When you do the read, the pointer(best I can think of) is set at the next 
record. Unless you close the file and re-open the file, the next time you do a read it 
will start where you left off.  In a loop, which has the following setup:

        while ( <FILEIN> ) {

       }
        Within the loop, you may find a particular type of record or text which 
requires you to read say three more records.  You could do this by:

           chomp(my $MyRcd2 =<FILEIN>);
           chomp(my $MyRcd3 =<FILEIN>);
           chomp(my $MyRcd4 =<FILEIN>);

        You may put this in another loop with checks, but the next read would be at 
the fifth record.

Wags ;)

------------------------

### [Job]
Carry on the explanation of reading file records in a Perl loop, beginning after its final line.

### [Excerpted data]
------------------------

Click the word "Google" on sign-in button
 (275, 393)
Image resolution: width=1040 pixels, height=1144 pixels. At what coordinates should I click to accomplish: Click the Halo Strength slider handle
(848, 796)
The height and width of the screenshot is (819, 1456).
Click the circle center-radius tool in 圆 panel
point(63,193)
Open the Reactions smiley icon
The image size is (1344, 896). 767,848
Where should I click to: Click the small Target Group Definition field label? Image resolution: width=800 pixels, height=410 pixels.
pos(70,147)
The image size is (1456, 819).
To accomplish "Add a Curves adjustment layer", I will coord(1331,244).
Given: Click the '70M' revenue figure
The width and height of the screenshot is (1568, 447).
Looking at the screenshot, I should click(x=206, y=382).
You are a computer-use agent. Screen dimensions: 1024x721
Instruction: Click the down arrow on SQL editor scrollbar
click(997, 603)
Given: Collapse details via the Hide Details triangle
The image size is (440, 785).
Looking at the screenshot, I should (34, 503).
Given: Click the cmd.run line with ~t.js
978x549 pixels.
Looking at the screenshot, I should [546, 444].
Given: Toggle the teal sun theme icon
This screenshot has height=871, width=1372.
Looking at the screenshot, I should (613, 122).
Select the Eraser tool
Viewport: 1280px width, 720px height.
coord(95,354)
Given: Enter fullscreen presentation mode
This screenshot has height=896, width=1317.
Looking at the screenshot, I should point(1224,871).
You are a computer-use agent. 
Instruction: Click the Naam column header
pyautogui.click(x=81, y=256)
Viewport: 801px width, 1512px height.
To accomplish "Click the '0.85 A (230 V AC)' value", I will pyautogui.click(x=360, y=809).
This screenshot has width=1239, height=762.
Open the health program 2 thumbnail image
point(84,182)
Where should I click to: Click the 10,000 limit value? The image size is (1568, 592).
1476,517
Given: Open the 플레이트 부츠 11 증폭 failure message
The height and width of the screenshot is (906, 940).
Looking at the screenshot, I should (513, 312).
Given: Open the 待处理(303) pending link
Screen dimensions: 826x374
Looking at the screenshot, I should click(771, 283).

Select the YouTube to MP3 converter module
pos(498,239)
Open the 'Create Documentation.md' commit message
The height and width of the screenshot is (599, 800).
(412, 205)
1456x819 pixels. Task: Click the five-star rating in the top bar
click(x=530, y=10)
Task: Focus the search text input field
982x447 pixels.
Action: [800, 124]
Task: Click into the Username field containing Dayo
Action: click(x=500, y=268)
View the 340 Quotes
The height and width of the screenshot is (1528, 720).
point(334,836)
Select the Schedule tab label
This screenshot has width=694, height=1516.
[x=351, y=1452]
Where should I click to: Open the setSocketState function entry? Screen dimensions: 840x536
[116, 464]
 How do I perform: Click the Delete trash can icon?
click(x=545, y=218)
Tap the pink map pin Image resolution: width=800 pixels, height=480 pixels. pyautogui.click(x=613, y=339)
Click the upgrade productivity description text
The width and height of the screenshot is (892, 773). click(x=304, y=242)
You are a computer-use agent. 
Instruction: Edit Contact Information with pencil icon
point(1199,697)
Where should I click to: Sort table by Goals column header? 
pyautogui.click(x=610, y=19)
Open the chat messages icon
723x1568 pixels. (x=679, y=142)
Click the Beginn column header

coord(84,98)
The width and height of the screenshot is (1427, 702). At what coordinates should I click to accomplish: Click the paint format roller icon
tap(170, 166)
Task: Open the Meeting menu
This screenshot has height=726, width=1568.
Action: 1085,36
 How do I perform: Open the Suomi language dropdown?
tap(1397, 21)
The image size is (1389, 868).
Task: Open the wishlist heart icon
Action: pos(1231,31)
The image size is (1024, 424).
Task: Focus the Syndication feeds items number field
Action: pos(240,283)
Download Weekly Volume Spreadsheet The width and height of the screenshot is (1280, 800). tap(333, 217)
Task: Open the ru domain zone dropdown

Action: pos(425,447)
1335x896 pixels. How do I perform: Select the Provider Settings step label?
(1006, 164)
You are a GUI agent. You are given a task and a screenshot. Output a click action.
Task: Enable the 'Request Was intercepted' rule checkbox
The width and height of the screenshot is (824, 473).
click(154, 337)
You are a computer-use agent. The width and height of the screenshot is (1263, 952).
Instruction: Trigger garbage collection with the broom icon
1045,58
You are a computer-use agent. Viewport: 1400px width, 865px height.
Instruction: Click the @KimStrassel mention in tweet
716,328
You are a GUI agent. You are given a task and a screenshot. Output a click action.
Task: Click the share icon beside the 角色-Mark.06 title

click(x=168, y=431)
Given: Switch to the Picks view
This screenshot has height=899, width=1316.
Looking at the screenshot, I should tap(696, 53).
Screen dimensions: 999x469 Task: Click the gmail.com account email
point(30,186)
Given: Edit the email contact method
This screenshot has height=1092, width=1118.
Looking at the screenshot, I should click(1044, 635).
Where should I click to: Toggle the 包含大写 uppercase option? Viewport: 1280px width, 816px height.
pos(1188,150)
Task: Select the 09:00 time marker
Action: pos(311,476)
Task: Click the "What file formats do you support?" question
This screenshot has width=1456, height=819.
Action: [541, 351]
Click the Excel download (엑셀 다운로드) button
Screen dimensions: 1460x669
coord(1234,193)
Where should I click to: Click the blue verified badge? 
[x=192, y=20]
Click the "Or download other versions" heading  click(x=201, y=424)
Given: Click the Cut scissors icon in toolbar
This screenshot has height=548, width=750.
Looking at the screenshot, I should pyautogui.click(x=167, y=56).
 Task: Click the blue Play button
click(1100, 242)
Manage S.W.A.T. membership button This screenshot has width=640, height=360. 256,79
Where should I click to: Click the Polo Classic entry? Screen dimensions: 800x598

------------------------

### [Output]
-----Original Message-- ---
From: Scott [mailto:[EMAIL PROTECTED]]
Sent: Tuesday, January 08, 2002 06:12
To: Wagner-David
Cc: [EMAIL PROTECTED]
Subject: RE: Stripping records


On Mon, 7 Jan 2002, Wagner-David wrote:
>       If straight text, then could just read the first line and start on the second:
>       my $MyHdrLine = <FILEIN>; # get first line
>       WHILE ( <FILEIN> ) {
>        }
>       You have bypassed first line(has carriage return still with it.
>       Now you start your processing.

It works, but I want to understand it as well.  So, it is taking the first 
line and storing it in $MyHdrLine, why then does perl start at the second 
line after that?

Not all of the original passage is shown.